Sunday, April 1, 2018

A to Z - All about Writing: Agency

Welcome to the Blogging A to Z Challenge, where, this month, I'll be focusing on all things writing. This may be a random jumping around of topics within my theme, but hopefully something somewhere will be useful to someone. (V is for vague - see that last sentence.) Check out all the participants here and lets get on with today's letter.

A is for Agency

What the heck is agency, you ask?  That's when your character makes things happen instead of things happening to them. A character having agency, means they are taking an active roll in attempting to influence their fate.

For example, I once did a beta read of a fun fantasy story about a princess. My main issue with the character, who was a spunky girl full of charm and all, was that everyone else in the story was active in moving along the plot for her. All she did was ask people to do things and they did, because she was the princess. There was a plot, there was a charming main character and an interesting host of other characters, but because the princess didn't actually do anything. This resulted in low to no tension and distanced the dear princess from the stakes. 
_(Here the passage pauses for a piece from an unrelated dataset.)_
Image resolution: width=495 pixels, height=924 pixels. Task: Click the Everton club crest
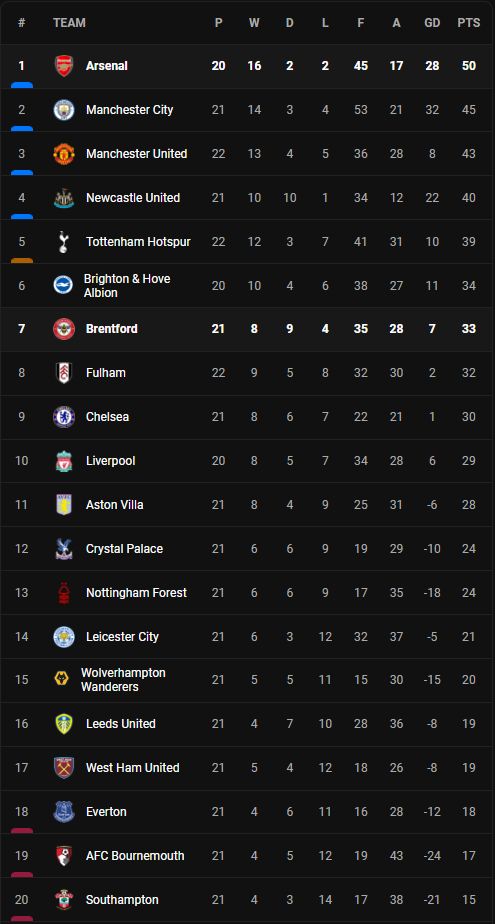click(x=64, y=812)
When the rewrite came through and the problem was fixed by the princess having to accomplish  tasks in order to get assistance from the other characters. She had to do something. She had to be active in her plot. This raised the tension level and created stakes that impacted her. 

In order to create a compelling story, your character should have agency. They should be a part of the action, of doing things to get the story from part A to part B and so on throughout the plot. The plot should be influenced by the characters motivations and actions.
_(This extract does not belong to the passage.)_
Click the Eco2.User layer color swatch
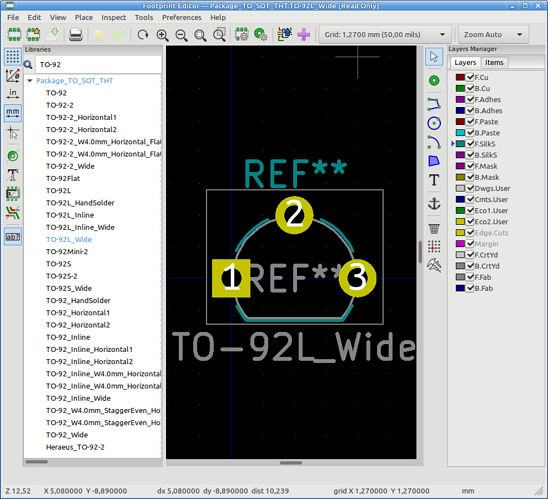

There is also the matter of things not having agency. Such as when a character's feet take them to another room. In reality, it is the person going into the other room. One way to look at it is that the character's feet are somehow in control of the body, and that's just weird. Another way is that the author is trying to show that the character is distracted and maybe on autopilot. When you encounter these random acts of agency in writing, you have to consider what you're trying to get across.

Is the fact that your character's hand finds the knife at their side and draws it because its a habitual motion in that they don't give it any thought, or that the hand has a life of it's own and is disembodied from the character.

Personally, I'm fond of handing agency to an occasional body part or thing as long as its to illustrate something important to the character. It's the times when it's not intentional that active hands and feet get creepy. 

Would you like a free e-book? This April, I'm giving away free copies of my new anthology, Destiny Pills & Space Wizards. Claim your copy here.
Prefer paperback? The print book goes live on April 20. Reviews are always appreciated.


  1. it makes sense that the main character has to do the action instead of making other people do them. I don't think I have heard the term 'agency' for this kind of usage. guess you learn new things every day.

    have a lovely day.

    1. It does make sense, but it's something I've seen a lot in the work of beginning writers. Their story happens to the character instead of the other way around. Thanks for dropping by.

  2. Great post! I'm actually telling my kids about agency all the time. Begging them actually to take responsibility for their own choices and actions. You need to own your agency.

  3. Hi Jean - I have never thought about Agency this way - but it makes perfect sense ... what a great start ... and as Charity mentions ... we need our own agency - cheers Hilary

  4. Definitely agree! Unless your character's inaction drives the plot (Hamlet is the best example of that) they've got to get to work!

    Great letter choice for A to Z!

    A Bit to Read

  5. Good first post, look forward to more informative posts over the month.

  6. Love this Jean! We all need our own Agency and so do main characters.